------ DATASET RECORDS

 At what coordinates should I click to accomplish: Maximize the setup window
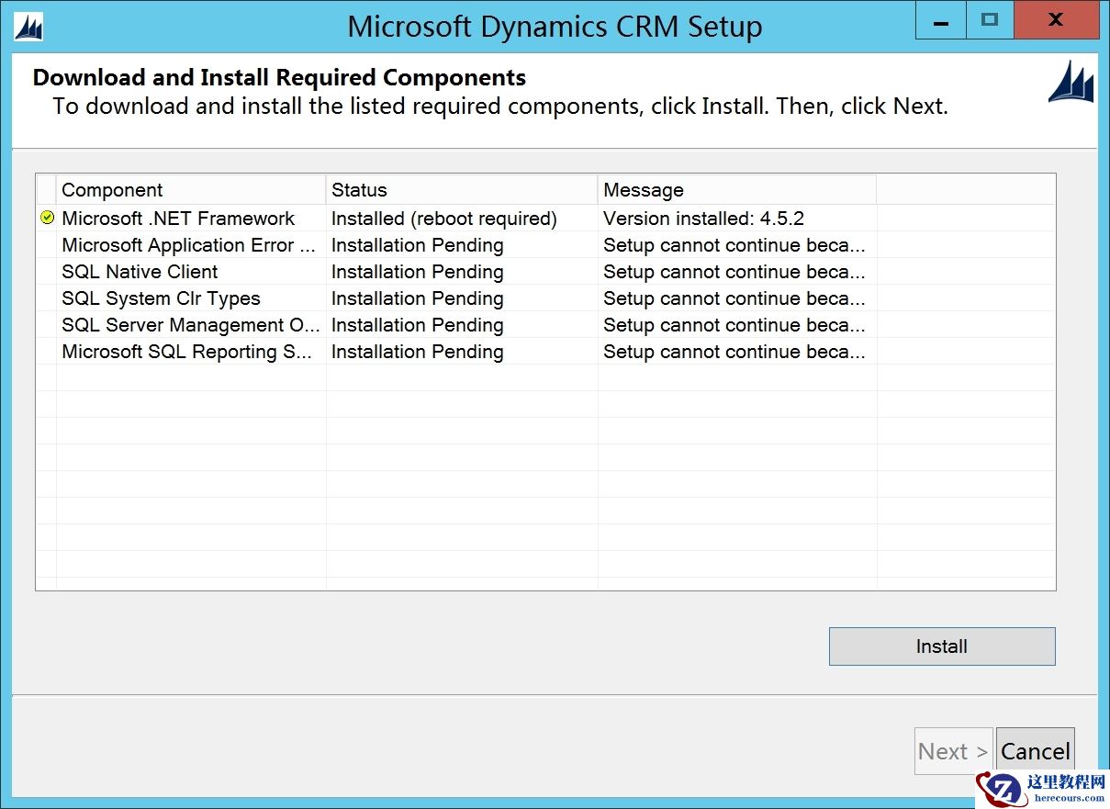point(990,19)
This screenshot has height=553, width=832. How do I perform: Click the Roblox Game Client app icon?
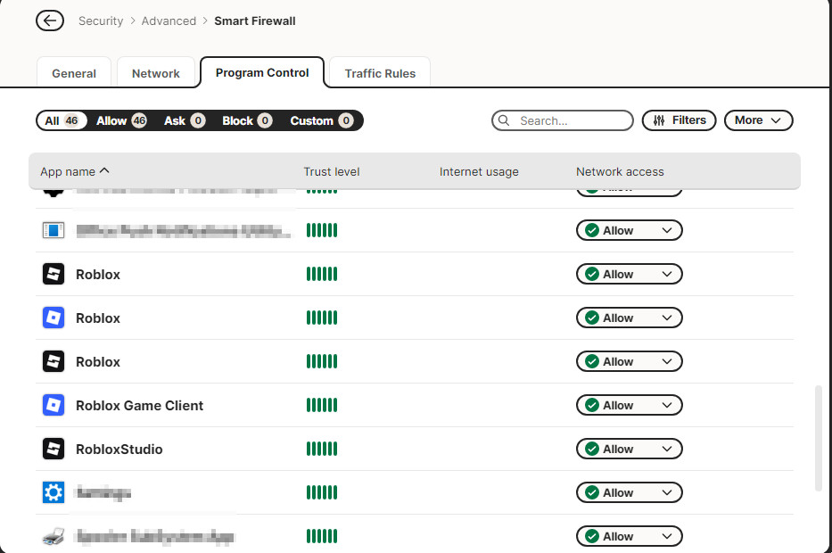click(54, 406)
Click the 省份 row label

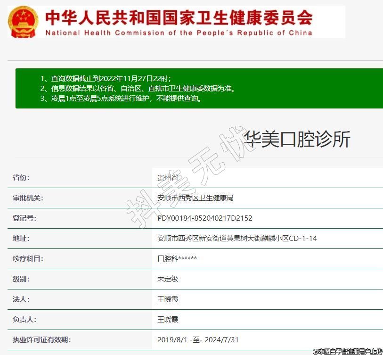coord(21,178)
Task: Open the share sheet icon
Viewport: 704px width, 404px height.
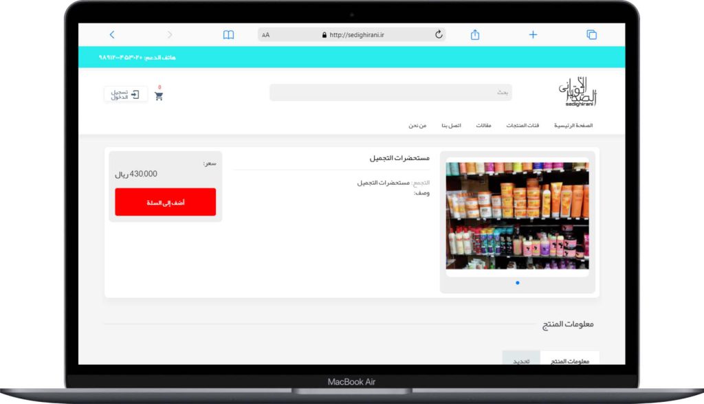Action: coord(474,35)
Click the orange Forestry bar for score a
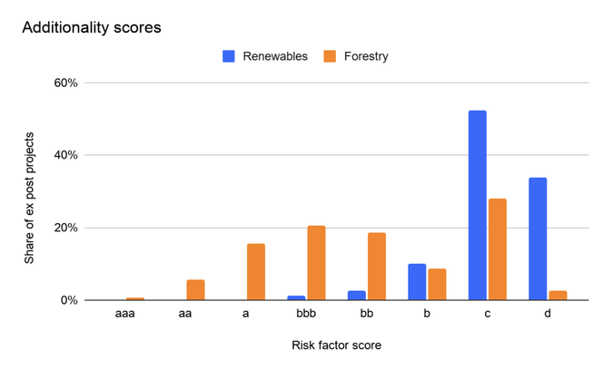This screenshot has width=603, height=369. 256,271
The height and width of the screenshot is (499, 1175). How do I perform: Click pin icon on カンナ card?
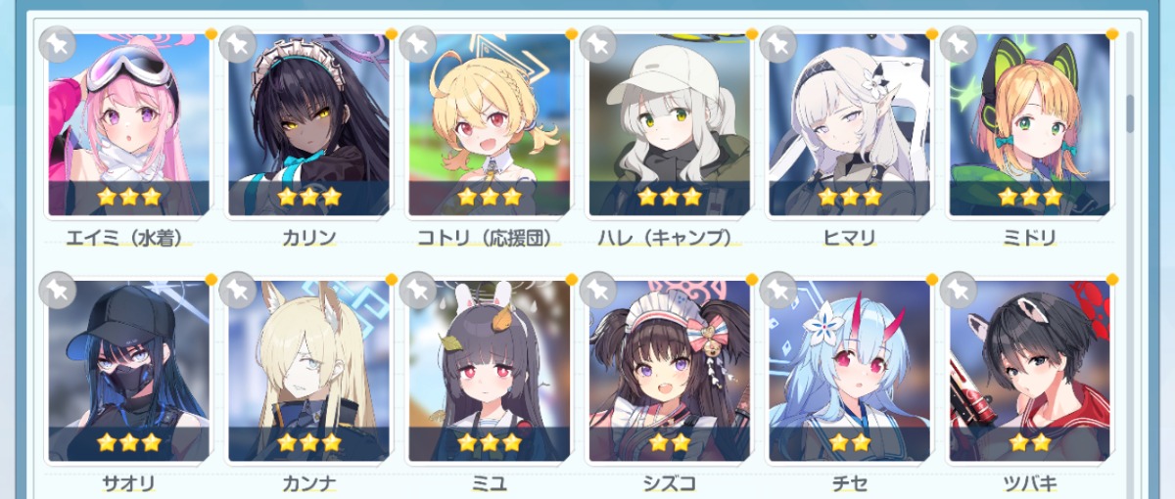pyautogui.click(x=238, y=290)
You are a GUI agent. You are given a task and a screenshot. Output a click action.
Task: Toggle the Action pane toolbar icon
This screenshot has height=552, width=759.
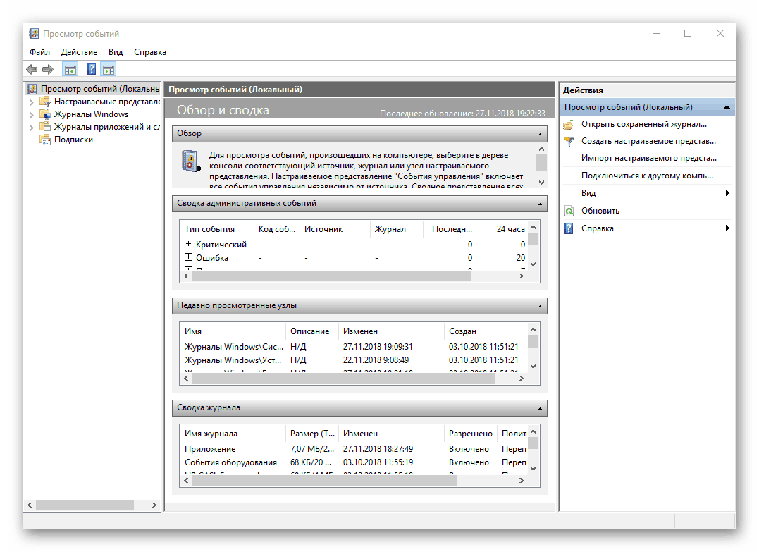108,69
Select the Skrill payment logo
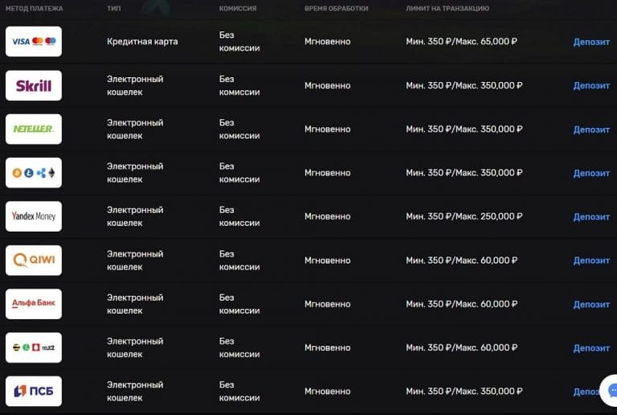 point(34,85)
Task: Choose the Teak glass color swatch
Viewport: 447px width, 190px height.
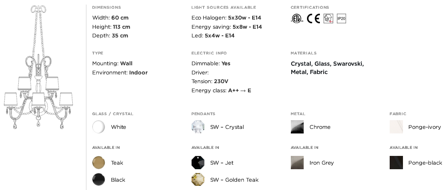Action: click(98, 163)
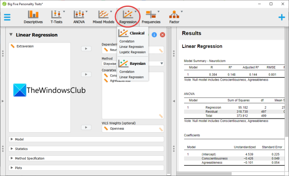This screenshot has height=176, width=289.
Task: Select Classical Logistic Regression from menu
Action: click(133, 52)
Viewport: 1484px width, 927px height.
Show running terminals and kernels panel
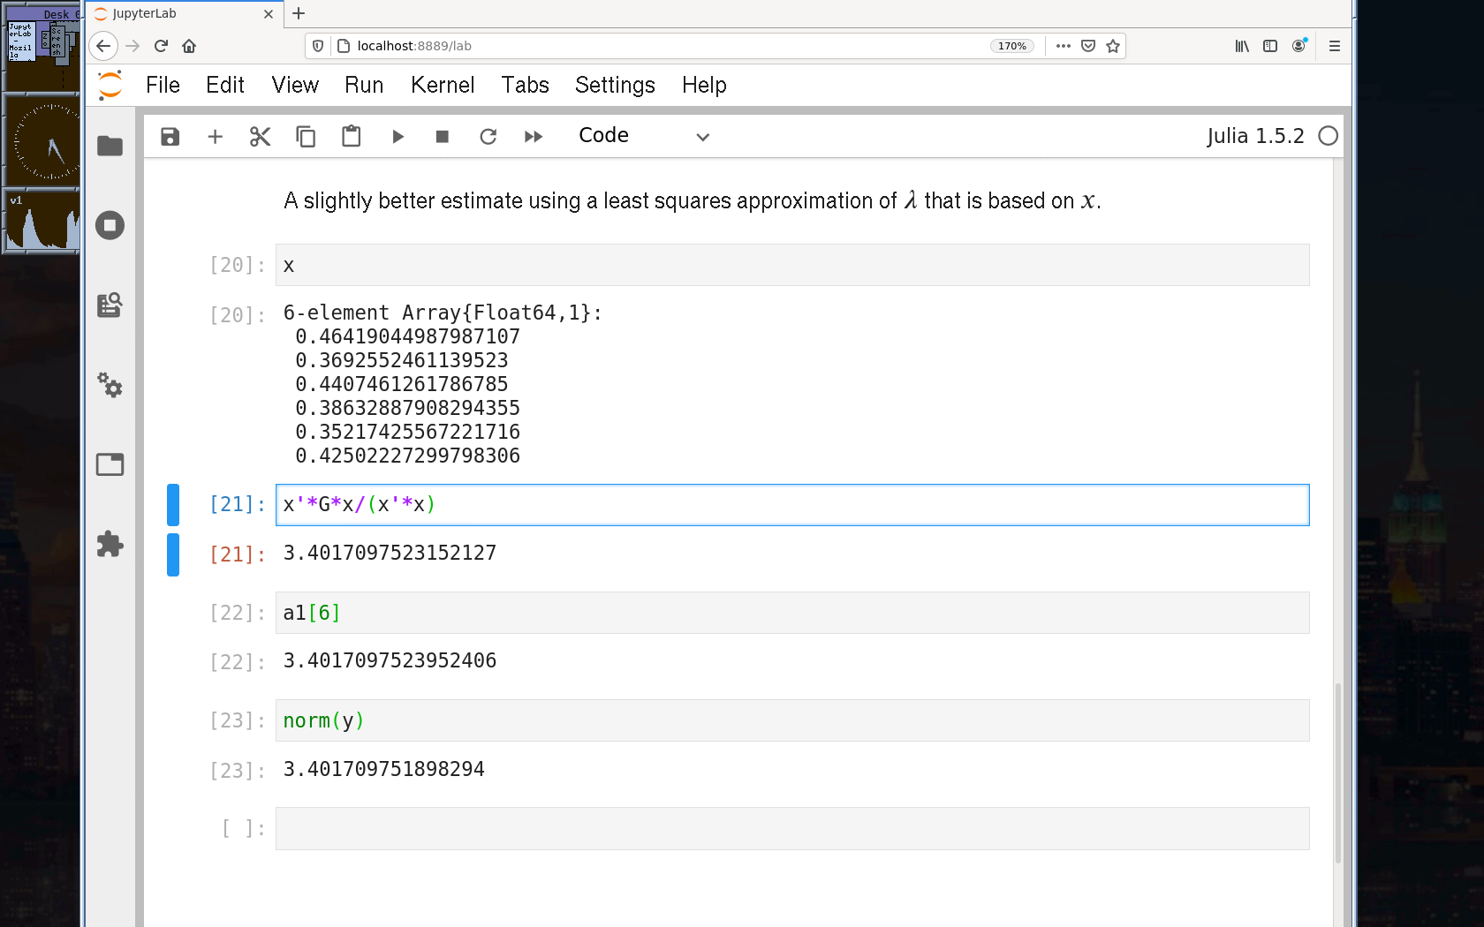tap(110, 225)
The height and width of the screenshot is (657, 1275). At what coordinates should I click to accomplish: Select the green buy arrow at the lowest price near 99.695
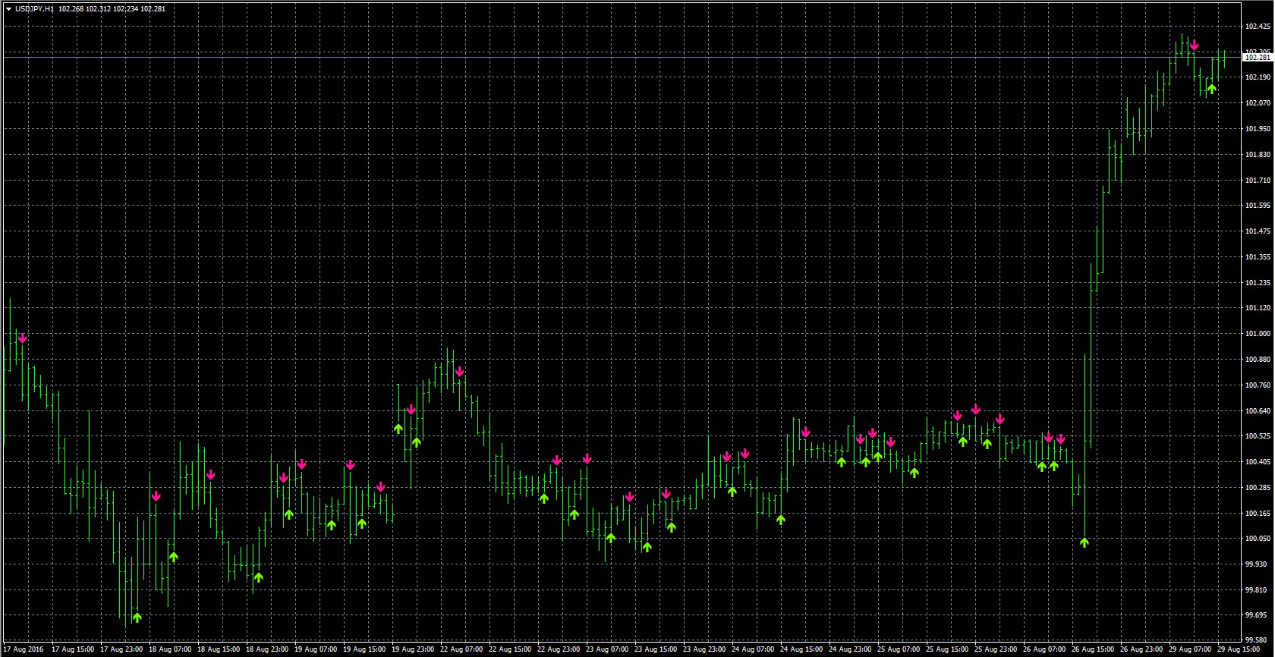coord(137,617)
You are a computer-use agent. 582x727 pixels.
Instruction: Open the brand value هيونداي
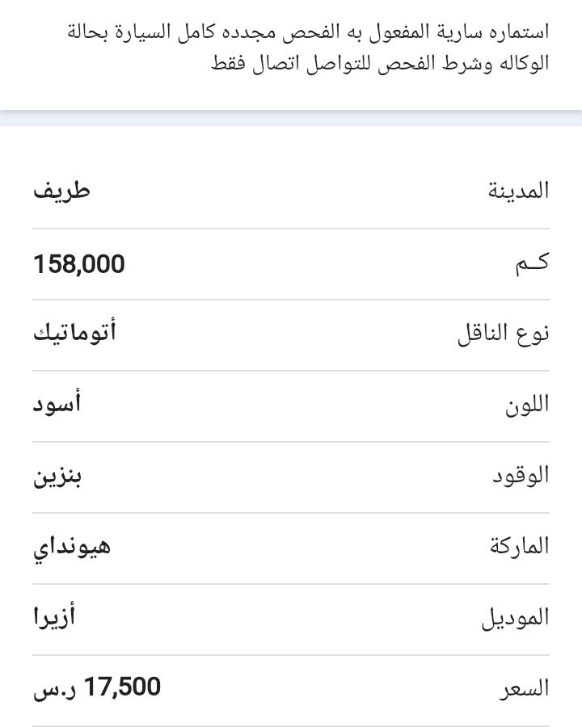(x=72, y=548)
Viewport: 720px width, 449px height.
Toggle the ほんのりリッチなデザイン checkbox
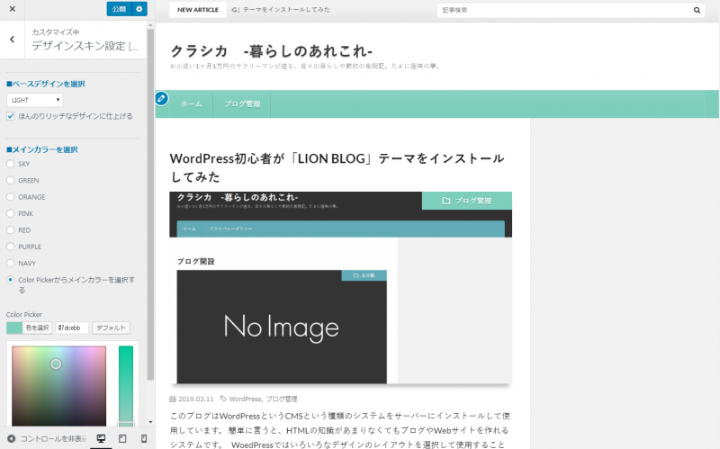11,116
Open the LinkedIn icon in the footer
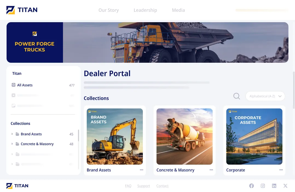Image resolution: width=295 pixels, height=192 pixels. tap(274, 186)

------------

DESCRIPTION OF THE TASK
In the records, find every line that has the string "agent" and copy it.

EXPECTED OUTPUT
You are a GUI agent. You are given a task and a screenshot. Output a click action.
You are a computer-use agent. 582x727 pixels.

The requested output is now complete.